**What needs to be done**
Wherever "label" turns up in a line of the entries below, that line counts. Say how many such lines there are, with no other words.

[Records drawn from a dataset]
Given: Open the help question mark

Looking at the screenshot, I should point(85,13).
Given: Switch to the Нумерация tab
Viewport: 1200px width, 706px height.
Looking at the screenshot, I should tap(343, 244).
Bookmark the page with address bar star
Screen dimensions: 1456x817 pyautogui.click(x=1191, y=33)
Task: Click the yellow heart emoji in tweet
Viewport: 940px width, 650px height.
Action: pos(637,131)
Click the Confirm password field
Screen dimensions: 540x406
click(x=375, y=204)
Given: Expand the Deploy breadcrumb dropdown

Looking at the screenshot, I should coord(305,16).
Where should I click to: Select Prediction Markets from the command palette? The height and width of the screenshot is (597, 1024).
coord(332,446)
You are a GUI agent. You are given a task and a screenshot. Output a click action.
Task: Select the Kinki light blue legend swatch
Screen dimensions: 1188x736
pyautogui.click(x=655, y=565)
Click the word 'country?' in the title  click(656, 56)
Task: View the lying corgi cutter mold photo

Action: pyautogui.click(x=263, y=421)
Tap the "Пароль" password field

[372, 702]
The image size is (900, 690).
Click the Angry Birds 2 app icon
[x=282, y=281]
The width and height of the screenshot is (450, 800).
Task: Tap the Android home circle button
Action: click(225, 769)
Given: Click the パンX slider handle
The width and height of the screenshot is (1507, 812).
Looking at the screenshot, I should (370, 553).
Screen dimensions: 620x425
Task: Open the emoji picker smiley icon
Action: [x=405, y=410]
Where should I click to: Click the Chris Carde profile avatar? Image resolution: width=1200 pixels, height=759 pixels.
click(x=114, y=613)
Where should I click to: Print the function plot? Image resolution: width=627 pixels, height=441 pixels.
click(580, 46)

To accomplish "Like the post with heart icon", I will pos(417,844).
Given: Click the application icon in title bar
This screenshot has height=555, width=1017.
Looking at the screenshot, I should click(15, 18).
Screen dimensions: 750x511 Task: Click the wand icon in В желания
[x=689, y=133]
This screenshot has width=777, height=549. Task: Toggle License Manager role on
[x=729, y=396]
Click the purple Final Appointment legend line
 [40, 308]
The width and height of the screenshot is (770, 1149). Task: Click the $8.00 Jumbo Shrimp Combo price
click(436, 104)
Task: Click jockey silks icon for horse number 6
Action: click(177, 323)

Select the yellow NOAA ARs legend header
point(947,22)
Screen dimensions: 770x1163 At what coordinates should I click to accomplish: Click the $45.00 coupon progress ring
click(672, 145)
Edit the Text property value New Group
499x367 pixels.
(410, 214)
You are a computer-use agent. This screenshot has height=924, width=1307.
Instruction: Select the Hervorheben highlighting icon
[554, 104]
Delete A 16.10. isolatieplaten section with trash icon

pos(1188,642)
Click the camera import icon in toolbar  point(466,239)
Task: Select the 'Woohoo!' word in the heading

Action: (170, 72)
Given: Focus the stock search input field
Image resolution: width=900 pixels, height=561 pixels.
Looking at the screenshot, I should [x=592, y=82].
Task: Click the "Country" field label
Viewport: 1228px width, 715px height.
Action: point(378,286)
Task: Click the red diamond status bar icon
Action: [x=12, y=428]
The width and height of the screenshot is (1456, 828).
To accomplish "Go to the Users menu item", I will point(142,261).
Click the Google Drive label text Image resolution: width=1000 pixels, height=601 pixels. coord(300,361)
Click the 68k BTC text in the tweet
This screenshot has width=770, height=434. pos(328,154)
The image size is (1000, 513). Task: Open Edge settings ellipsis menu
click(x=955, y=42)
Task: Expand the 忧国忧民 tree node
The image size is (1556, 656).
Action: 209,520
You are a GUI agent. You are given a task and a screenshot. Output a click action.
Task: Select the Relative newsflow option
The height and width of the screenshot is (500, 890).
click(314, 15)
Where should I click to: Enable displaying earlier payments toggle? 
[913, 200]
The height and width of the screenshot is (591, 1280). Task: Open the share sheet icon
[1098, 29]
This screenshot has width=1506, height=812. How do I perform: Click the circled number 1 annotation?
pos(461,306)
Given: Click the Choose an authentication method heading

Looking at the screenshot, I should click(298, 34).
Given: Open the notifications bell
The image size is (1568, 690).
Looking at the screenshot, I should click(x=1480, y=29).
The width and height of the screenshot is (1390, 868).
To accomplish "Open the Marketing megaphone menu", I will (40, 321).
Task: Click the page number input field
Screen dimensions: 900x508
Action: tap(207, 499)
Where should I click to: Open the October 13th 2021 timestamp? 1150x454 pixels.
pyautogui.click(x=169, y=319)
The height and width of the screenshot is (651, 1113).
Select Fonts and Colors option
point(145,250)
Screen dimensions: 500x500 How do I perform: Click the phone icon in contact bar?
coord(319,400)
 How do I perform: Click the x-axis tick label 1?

**Completed task**
3